Box Plot

This article applies to versions 4.4.4 and later of P2 Explorer.

Overview

The Box Plot component is used to show the distribution of a set of data, using a Median and Quartiles.

box1 box2 box3
The lines at the top and bottom represent Post Q and Pre Q respectively. The grey box represents the distribution between Q1 (bottom) and Q3 (top), with the median line and value shown in the centre of the box. Hover over the box plot to see actual values. This box plot is configured to show the minimum and maximum values (used for scalability).
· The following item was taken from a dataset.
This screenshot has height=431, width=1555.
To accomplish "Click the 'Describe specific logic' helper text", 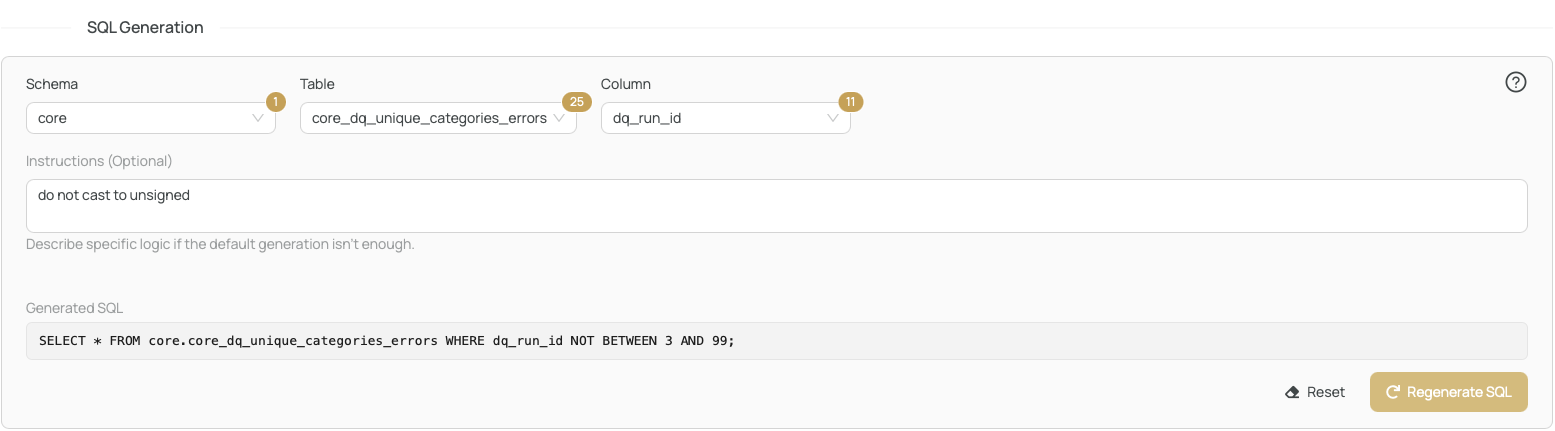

Related: Reading a Box Plot in display mode


The Box Plot in Display Mode

In display mode, hover over the box plot to see values shown in the tooltip, as described below.
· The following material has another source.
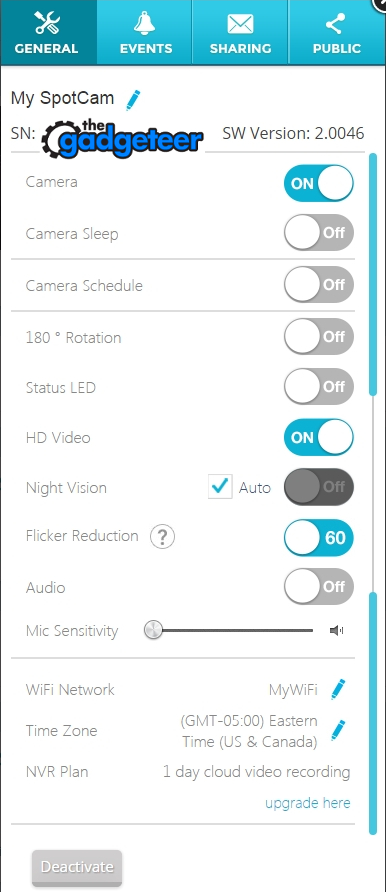Switch to the Events tab

click(145, 32)
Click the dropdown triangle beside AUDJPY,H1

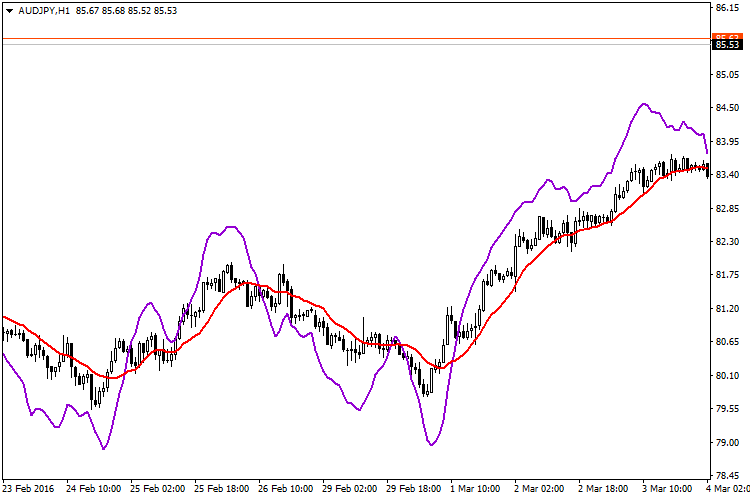coord(9,10)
Note: Only some of the tooltip values are displayed on the box plot.

Box Plot Values

Some of the box plot values are visualised in the size of the rectangle, and the spaces between the different lines. Actual values are also listed in the tooltip.
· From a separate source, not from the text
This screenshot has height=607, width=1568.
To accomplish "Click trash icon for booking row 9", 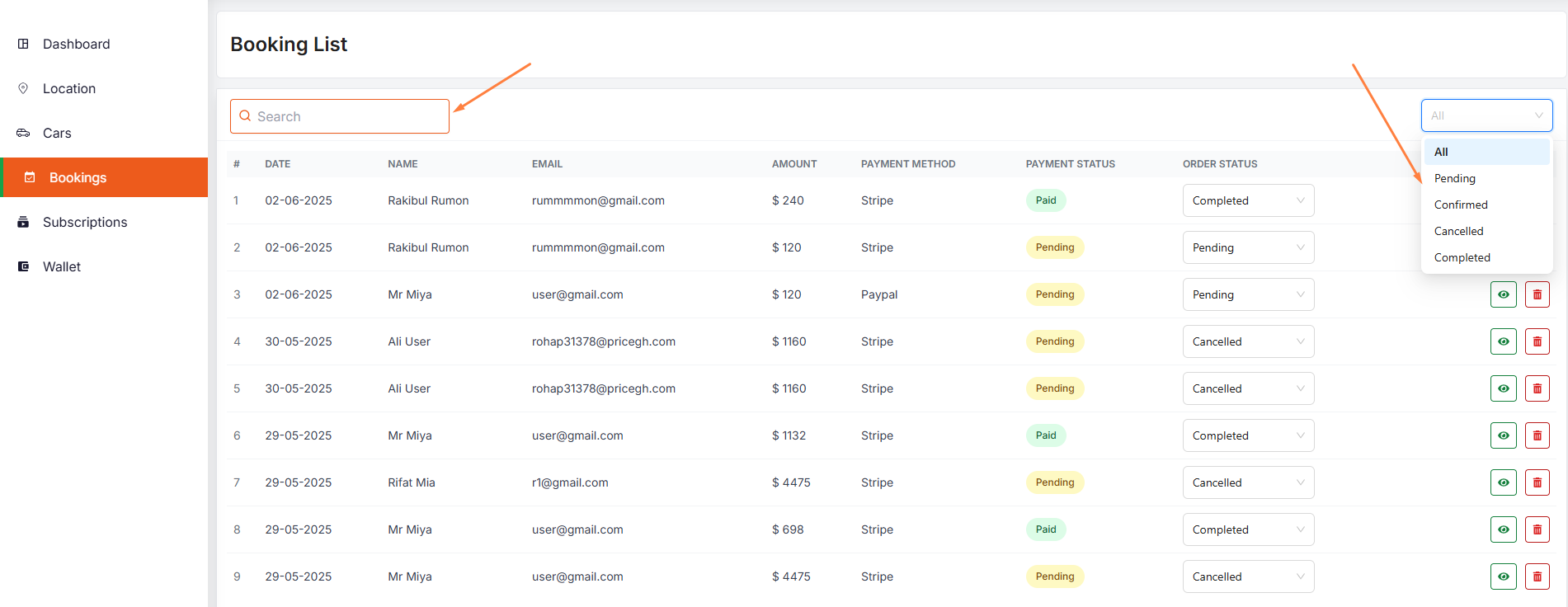I will (1537, 576).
Max The maximum value in the full data range (this is not shown in the Box Plot)
Post Q This is known as a 'whisker', and is the value of the last data point before any 'high-end' outliers (marked by line at Point 1 on the Box Plot screenshot)
Q3 Third quartile (marked by line at point 2 on the Box Plot screenshot)
Med Median value of the data range (marked by line at point 3 on the Box Plot screenshot). On the Box Plot, this value is displayed above/below the Median line (on whichever side has more space).
Q1 First quartile (marked by line at point 4 on the Box Plot screenshot)
Pre Q This is known as a 'whisker', and is the value of the first data point after any 'low-end' outliers (marked by line at point 5 on the Box Plot screenshot)
Min Minimum value in the full data range (this is not shown in the Box Plot)
   
  The grey box marks the Interquartile Range.

Calculations

The Box Plot data is numerical. It gets sorted from smallest to largest, to calculate the statistics represented by the box plot.

Median The median is the value in the middle of the sorted data. If there are two middle values (from an even number of data points), the median is the average of those two middle numbers.
Q1 The set of numbers below the median is used to calculate Q1. Q1 is the value in the middle of this set. If there are two middle values (from an even number of data points), Q1 is the average of those two middle numbers.
Q2 The set of numbers above the median is used to calculate Q3. Q3 is the value in the middle of this set. If there are two middle values (from an even number of data points), Q3 is the average of those two middle numbers.
Interquartile Range This is the range between Q1 and Q3 (the value is Q3 - Q1).
Outlier An outlier is any data point that is at least 1.5 times the interquartile range, beyond either Q1 or Q3. So an outlier can be any data point greater than (Q3 - Q1) * 1.5 + Q3, or any data point less than Q1 - (Q3 - Q1) * 1.5.

Configuring a Box Plot

The table below shows an overview of the Box Plot component options (transparent numbers on the preview relate to the opaque numbers in the component properties).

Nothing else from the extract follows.